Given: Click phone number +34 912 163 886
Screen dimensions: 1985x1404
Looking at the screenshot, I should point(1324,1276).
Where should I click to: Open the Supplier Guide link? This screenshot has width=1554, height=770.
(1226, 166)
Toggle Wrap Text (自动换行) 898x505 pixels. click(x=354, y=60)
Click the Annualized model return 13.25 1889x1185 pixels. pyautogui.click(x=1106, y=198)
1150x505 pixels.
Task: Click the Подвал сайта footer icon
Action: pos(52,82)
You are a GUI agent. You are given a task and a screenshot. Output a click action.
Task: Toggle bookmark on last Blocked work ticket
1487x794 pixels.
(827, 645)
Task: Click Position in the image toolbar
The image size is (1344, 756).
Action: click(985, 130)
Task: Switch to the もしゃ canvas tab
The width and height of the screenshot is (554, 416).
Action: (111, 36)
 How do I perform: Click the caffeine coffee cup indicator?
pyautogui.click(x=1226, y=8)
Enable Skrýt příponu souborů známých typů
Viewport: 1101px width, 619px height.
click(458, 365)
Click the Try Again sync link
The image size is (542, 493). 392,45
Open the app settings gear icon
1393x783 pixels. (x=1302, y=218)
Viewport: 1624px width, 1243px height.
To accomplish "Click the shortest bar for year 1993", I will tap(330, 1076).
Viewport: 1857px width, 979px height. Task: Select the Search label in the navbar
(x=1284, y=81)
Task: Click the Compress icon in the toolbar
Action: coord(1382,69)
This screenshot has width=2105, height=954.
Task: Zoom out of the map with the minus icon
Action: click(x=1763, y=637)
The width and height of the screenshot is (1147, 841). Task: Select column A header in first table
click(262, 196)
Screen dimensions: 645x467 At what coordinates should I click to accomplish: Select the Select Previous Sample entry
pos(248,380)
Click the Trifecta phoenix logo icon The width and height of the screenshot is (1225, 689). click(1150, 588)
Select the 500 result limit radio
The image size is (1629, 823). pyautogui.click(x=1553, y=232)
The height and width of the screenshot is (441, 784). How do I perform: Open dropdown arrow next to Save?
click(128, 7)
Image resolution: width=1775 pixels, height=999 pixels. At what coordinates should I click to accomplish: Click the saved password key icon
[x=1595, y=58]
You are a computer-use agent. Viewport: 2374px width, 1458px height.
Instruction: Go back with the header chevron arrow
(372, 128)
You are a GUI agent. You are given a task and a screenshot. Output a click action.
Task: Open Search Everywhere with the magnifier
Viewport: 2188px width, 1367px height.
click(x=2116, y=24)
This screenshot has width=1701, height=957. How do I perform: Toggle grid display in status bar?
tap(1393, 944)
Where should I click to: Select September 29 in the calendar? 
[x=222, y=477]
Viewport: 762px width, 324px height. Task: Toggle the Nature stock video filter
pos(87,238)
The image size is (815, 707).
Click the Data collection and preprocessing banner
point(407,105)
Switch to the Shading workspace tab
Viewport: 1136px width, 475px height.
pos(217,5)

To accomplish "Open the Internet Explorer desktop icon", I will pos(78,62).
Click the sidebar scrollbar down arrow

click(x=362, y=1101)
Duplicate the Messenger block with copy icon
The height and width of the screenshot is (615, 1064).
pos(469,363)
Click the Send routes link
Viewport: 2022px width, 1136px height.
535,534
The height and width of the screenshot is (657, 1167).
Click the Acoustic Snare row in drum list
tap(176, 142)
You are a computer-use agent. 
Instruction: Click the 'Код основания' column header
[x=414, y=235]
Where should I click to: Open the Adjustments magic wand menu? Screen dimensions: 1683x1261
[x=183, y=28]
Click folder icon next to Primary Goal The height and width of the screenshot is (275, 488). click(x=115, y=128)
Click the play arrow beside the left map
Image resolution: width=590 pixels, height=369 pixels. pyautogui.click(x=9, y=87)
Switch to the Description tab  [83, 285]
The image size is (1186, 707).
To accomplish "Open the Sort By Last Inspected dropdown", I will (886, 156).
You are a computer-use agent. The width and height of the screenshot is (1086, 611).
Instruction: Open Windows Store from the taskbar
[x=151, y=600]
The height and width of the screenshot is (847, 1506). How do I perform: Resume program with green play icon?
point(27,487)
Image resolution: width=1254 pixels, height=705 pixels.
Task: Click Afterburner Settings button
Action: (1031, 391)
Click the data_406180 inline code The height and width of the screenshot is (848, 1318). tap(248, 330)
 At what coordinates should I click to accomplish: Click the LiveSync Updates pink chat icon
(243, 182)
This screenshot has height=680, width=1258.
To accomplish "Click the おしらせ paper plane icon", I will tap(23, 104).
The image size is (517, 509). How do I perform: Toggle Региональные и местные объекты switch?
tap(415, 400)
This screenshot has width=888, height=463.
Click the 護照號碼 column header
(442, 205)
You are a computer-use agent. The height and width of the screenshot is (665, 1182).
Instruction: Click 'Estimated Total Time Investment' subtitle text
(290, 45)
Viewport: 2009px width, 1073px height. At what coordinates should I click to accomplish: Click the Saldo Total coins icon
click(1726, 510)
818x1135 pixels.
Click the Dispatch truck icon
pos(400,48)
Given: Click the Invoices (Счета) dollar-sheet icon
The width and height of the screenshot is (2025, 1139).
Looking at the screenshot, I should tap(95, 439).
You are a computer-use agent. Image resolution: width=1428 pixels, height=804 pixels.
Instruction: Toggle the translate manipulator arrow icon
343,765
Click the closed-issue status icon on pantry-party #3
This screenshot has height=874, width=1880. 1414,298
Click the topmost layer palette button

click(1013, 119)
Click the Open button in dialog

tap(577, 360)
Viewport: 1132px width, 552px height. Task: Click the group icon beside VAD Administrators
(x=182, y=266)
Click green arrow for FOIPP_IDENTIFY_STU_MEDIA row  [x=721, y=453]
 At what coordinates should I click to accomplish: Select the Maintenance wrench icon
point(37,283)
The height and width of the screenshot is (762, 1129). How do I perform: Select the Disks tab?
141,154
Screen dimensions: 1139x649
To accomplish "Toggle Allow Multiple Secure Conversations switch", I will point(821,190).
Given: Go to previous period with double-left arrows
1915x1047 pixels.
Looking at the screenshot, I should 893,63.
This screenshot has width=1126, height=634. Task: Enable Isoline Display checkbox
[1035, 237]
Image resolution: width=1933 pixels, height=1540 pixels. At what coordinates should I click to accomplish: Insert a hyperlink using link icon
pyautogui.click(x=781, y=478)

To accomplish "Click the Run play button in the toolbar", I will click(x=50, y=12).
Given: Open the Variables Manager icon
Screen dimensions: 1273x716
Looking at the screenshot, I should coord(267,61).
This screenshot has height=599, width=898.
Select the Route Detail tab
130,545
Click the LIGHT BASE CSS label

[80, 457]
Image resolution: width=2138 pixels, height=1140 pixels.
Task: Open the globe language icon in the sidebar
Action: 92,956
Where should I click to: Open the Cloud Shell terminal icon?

* **What needs to be done**:
Everything starting at the line containing "This screenshot has width=1126, height=634." and ending at the line containing "This screenshot has height=599, width=898." in the records above should be repeated exactly, and only that.

* **Output of the task**:
This screenshot has width=1126, height=634. Task: Enable Isoline Display checkbox
[1035, 237]
Image resolution: width=1933 pixels, height=1540 pixels. At what coordinates should I click to accomplish: Insert a hyperlink using link icon
pyautogui.click(x=781, y=478)

To accomplish "Click the Run play button in the toolbar", I will click(x=50, y=12).
Given: Open the Variables Manager icon
Screen dimensions: 1273x716
Looking at the screenshot, I should coord(267,61).
This screenshot has height=599, width=898.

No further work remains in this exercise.